Problem: Set down, unchanged, the line with "This screenshot has width=939, height=422." and everything after it through the last line of the data.

%%

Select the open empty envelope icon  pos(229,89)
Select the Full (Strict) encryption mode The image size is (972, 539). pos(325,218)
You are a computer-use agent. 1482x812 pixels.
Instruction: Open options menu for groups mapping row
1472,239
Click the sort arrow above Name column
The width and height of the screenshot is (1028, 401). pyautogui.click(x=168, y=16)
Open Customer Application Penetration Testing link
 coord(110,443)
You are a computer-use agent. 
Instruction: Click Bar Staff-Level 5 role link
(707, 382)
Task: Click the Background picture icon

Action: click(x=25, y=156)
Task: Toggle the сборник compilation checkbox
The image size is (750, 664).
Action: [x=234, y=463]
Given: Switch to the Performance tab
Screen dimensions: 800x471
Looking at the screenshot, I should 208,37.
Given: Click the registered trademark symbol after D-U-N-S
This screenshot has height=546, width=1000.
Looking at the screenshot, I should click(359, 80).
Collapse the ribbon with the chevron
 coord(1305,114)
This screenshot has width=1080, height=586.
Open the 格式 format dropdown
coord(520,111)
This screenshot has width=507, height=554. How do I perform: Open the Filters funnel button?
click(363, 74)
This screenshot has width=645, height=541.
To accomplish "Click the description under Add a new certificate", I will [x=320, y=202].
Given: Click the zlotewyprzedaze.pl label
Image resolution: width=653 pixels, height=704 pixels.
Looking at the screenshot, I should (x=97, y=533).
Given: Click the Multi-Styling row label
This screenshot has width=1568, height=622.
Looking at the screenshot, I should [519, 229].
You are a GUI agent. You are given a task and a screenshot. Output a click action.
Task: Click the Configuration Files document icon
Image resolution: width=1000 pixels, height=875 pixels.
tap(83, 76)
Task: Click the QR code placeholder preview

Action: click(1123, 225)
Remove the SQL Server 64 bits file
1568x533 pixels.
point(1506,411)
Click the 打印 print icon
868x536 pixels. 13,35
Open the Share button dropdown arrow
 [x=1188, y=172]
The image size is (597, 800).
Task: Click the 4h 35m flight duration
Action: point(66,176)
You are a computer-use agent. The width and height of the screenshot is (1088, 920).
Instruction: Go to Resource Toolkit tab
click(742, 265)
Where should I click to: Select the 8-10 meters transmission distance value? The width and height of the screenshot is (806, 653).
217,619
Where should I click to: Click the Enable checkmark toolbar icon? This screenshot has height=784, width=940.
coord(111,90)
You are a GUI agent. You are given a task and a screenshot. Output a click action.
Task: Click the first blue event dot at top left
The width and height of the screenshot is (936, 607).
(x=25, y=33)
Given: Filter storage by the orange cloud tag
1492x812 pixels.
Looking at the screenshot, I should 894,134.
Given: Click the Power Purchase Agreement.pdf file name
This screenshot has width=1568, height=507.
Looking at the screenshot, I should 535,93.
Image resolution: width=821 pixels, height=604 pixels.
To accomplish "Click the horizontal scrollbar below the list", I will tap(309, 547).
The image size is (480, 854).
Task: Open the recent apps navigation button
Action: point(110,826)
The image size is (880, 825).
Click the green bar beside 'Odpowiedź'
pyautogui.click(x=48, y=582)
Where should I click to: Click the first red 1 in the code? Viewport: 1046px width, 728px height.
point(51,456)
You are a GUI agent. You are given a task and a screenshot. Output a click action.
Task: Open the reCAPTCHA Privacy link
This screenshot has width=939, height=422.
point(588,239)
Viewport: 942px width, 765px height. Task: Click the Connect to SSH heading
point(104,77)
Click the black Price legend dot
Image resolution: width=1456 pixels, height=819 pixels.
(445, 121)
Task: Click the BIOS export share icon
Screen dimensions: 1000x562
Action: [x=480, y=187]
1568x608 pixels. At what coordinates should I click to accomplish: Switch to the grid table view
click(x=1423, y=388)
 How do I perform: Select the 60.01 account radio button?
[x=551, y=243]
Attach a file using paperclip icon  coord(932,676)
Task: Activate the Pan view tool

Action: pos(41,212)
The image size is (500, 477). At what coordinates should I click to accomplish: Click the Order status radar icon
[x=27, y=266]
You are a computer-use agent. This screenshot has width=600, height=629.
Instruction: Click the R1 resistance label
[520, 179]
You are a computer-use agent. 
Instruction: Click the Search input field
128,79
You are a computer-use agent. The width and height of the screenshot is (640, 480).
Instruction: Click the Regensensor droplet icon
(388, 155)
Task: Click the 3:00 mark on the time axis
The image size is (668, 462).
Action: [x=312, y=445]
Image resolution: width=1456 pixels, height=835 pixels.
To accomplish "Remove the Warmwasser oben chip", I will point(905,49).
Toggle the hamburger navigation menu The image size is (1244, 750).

%%

Reply:
This screenshot has width=939, height=422.
point(588,239)
Viewport: 942px width, 765px height. Task: Click the Connect to SSH heading
point(104,77)
Click the black Price legend dot
Image resolution: width=1456 pixels, height=819 pixels.
(445, 121)
Task: Click the BIOS export share icon
Screen dimensions: 1000x562
Action: [x=480, y=187]
1568x608 pixels. At what coordinates should I click to accomplish: Switch to the grid table view
click(x=1423, y=388)
 How do I perform: Select the 60.01 account radio button?
[x=551, y=243]
Attach a file using paperclip icon  coord(932,676)
Task: Activate the Pan view tool

Action: pos(41,212)
The image size is (500, 477). At what coordinates should I click to accomplish: Click the Order status radar icon
[x=27, y=266]
You are a computer-use agent. This screenshot has width=600, height=629.
Instruction: Click the R1 resistance label
[520, 179]
You are a computer-use agent. 
Instruction: Click the Search input field
128,79
You are a computer-use agent. The width and height of the screenshot is (640, 480).
Instruction: Click the Regensensor droplet icon
(388, 155)
Task: Click the 3:00 mark on the time axis
The image size is (668, 462).
Action: [x=312, y=445]
Image resolution: width=1456 pixels, height=835 pixels.
To accomplish "Remove the Warmwasser oben chip", I will point(905,49).
Toggle the hamburger navigation menu The image size is (1244, 750).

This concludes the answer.